Monday, September 8, 2014

Experiments Hurt the Review Process

Experimentally validating (or falsifying) a theory is one of the fundamental aspects of science. As such I have always put a lot of emphasize on experiments, and of course empirical evidence are essential when designing systems. To pick a simple example: merge sort has better asymptotic behavior than quick sort, but in practice quick sort is usually faster. Wall clock is what matters.

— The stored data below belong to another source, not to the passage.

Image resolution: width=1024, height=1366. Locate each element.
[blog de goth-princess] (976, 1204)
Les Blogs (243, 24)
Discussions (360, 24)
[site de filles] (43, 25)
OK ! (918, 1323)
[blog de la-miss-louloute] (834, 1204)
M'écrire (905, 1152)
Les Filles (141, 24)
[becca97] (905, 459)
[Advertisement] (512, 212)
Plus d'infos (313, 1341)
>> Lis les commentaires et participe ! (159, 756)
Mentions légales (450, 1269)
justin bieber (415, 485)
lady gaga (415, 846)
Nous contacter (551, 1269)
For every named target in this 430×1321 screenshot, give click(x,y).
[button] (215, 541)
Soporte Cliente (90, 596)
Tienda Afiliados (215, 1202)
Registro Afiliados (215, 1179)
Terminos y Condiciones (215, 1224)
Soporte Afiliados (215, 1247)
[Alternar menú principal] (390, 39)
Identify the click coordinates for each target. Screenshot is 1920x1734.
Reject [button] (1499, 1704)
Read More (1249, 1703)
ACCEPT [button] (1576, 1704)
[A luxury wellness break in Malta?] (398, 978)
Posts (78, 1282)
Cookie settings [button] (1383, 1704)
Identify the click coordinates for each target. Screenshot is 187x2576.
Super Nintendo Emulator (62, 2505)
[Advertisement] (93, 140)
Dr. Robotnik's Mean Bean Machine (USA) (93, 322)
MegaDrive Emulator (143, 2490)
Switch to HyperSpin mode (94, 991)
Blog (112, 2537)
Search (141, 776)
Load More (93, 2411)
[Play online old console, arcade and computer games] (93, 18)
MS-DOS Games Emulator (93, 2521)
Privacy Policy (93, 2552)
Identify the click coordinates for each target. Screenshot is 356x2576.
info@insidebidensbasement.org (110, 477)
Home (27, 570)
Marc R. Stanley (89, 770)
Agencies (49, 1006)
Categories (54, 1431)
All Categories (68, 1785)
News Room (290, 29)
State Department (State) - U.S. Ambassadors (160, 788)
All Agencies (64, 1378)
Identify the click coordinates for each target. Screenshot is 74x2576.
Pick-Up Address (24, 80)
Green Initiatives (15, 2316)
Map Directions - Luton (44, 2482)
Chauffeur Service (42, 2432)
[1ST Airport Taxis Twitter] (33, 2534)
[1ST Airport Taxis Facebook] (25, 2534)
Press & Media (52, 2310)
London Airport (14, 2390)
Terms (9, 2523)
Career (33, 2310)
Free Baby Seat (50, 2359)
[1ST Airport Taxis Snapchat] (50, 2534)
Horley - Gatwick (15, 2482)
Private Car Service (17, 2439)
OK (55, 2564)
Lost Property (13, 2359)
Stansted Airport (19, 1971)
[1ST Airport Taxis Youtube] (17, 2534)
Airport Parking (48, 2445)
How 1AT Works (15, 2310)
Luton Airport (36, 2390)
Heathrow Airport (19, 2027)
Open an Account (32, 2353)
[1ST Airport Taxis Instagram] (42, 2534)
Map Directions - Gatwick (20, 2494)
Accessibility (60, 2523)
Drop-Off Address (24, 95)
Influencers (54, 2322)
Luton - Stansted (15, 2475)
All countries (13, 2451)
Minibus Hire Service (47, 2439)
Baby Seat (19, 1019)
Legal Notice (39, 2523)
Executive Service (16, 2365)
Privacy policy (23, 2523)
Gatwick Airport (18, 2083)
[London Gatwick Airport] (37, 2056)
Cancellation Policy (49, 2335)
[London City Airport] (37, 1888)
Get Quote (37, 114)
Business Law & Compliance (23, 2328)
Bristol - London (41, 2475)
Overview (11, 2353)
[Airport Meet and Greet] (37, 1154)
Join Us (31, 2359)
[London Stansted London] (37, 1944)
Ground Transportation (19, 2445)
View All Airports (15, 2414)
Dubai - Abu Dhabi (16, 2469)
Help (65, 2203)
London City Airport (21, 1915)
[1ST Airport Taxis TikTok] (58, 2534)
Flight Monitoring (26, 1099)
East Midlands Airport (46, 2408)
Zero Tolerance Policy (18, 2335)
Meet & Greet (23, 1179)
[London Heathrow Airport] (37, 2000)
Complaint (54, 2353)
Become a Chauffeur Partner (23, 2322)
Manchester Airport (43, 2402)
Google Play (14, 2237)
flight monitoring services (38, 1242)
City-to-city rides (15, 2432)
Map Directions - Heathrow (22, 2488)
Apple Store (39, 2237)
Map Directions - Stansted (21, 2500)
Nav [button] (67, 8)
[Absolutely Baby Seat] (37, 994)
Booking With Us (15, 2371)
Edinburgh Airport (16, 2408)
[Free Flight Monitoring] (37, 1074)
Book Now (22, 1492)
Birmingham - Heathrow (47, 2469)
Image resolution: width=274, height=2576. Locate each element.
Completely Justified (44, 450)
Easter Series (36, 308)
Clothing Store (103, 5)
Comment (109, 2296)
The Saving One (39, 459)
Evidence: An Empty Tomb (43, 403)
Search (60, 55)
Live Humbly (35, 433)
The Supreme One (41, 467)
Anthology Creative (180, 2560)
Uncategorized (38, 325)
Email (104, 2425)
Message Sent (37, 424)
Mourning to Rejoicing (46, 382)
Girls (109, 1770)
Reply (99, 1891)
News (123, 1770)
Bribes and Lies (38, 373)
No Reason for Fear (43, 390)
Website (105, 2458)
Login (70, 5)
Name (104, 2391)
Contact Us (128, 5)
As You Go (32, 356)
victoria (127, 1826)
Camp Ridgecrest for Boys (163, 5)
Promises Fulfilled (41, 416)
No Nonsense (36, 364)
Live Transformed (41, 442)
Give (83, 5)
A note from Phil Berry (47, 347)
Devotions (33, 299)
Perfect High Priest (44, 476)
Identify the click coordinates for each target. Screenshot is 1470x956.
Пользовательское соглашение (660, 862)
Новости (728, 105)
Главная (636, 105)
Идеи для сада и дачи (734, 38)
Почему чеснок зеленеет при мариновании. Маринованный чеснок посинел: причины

However while all that is true in general, in practice experiments can be quite harmful, in particular in the context of peer-reviewed papers. In the rest of this post I will try to illustrate why that is the case and what could potentially be done about that.
It took my a while to realize that experiments hurt the review process, but both real papers that I have seen, and in particular input from my colleague Alfons Kemper have convinced me that experiments in papers are a problem. Alfons suggested to simply ignore the experimental section in papers, which I find a bit extreme, but he has a point.

The first problem is that virtually all papers "lie by omission" in their evaluation section. The authors will include experiments where their approach behaved well, but they will not show results where it has problems. In Computer Science we find that perfectly normal behavior, in fields like Pharmacy we would go to jail for that.

Furthermore this behavior interacts badly with the review process. Of course the reviewers know that are shown only the good cases, therefore these cases have to be really good. If someone writes a paper about an approach that is nicer and cleaner than a previous one, but is 20% slower in experiments, he will have a hard time publishing it (even though the 20% might well just stem from small implementation differences).
Which is a shame. Often reviewers are too keen on good experimental results.

The easiest way to kill a paper is to state that the experiments not conclusive enough. The authors will have a hard time arguing against that, as there is always another experiment that sounds plausible and important and on which the reviewer can insist. Authors therefore have an incentive to make their experiments slick looking and impressive, as that will hopefully guide the reviewer in other directions.

Which brings me to the core of the problem with experiments in papers: There have been papers where the thin line between careful experimental setup and outright cheating has been touched, perhaps even crossed. And that is really bad for science. Now one can claim that this is all the fault of the authors, and that they should be tarred and feathered etc., but that is too short sighted. Of course it is the fault of the authors. But the current system is rigged in a way that makes is very, very attractive to massage experimental results. I once heard the statement that "the reviewers expect good numbers". And unfortunately, that is true.
And this affects not only the highly problematic cases, even papers that stay "legal" and "just" create good looking results by a very careful choice of their experimental setup are quite harmful, in best case we learn little, in worst case we are misled.

Now what can we do about that problem? I don't really know, but I will propose a few alternatives. One extreme would be to say we largely ignore the experimental part of a paper, and evaluate it purely based upon the ideas presented within. Which is not the worst thing to do, and arguably it would be an improvement over the current system, but if we ignore the actual experiments the quick sort mentioned above might have had a hard time against the older merge sort.

The other extreme would be what the SIGMOD Repeatability Effort tried to achieve, namely that all experiments are validated. And this validation should happen during reviewing (SIGMOD did it only after the fact). Then, the reviewer should repeat the experiments, try out different settings, and fully understand and validate the pros and cons of the proposed approach.
Unfortunately, in an ideal world that might actually be the best approach, but that is not going to happen. First, authors will claim IP problems and all kinds of excuses why their approach cannot be validated externally. And second, even more fundamental, reviewers simply do not have the time to spend days on repeating and validating experiments for each paper they review.

So how could a compromise look like? Perhaps a good mode would be to review papers primarily based upon the ideas presented therein, and take only a cursory look at the experiments. The evaluation should look plausible, but that is it, it should not have much impact on the review decision. And in particular authors should not be expected to produce another miracle result, reporting honest number is preferable over a new performance record.
Now if the authors want to they could optionally submit a repeatability set (including binaries, scripts, documentation etc.) together with their paper, and that would give them bonus points during reviewing, in particular for performance numbers, as now the reviewers can verify the experiments if they want. No guarantee that they will do, and papers should still be ranked primarily based upon ideas, but that would allow for more reasonable experimental results.

Experiments are great in principle, but in the competitive review process they have unintended consequences. In the long run, we have to do something about that.